[Start of section]

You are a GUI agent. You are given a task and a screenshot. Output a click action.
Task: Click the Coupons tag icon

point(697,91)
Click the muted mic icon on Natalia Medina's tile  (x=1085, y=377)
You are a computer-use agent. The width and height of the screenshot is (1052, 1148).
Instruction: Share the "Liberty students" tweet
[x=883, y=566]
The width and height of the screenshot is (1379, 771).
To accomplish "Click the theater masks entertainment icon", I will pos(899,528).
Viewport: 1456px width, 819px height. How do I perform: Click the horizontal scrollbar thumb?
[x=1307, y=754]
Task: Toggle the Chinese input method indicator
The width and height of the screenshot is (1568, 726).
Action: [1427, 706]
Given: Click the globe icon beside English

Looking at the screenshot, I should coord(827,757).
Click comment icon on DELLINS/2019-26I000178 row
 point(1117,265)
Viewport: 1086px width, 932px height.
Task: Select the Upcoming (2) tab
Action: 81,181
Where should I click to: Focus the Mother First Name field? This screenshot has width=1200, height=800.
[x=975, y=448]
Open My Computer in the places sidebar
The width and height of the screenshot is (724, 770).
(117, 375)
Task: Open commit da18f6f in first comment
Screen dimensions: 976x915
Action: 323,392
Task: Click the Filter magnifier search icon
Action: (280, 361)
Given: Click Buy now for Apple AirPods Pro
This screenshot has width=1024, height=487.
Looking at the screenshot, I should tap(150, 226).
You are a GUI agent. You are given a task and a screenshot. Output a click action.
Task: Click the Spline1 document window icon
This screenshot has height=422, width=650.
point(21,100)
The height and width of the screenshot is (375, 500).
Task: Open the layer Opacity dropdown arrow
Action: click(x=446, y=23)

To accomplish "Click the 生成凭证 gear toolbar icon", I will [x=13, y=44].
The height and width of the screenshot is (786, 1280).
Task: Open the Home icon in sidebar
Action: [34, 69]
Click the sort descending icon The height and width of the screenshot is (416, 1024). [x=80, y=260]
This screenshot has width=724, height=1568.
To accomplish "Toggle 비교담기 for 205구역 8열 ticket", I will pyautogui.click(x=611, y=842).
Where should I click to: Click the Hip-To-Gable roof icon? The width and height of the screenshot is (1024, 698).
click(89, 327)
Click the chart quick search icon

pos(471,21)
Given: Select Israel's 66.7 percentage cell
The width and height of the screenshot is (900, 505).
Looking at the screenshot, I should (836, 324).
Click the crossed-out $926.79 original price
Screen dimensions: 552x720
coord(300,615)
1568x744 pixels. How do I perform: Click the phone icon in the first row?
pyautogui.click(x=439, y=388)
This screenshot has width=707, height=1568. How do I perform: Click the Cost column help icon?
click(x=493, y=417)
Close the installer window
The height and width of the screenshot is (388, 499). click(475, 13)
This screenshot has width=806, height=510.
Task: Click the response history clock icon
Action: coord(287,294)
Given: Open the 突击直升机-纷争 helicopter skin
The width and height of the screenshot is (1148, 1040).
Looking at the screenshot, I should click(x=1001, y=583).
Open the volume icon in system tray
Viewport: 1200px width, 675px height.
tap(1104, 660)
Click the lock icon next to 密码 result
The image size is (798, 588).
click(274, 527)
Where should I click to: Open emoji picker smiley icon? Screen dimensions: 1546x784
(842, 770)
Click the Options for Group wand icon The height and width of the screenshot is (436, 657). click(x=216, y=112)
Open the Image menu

[End of section]

#### Task prompt:
In the listing above, reproduce the first line and each one after it through the line that contains "You are a computer-use".

#### Written response:
You are a GUI agent. You are given a task and a screenshot. Output a click action.
Task: Click the Coupons tag icon

point(697,91)
Click the muted mic icon on Natalia Medina's tile  (x=1085, y=377)
You are a computer-use agent. The width and height of the screenshot is (1052, 1148).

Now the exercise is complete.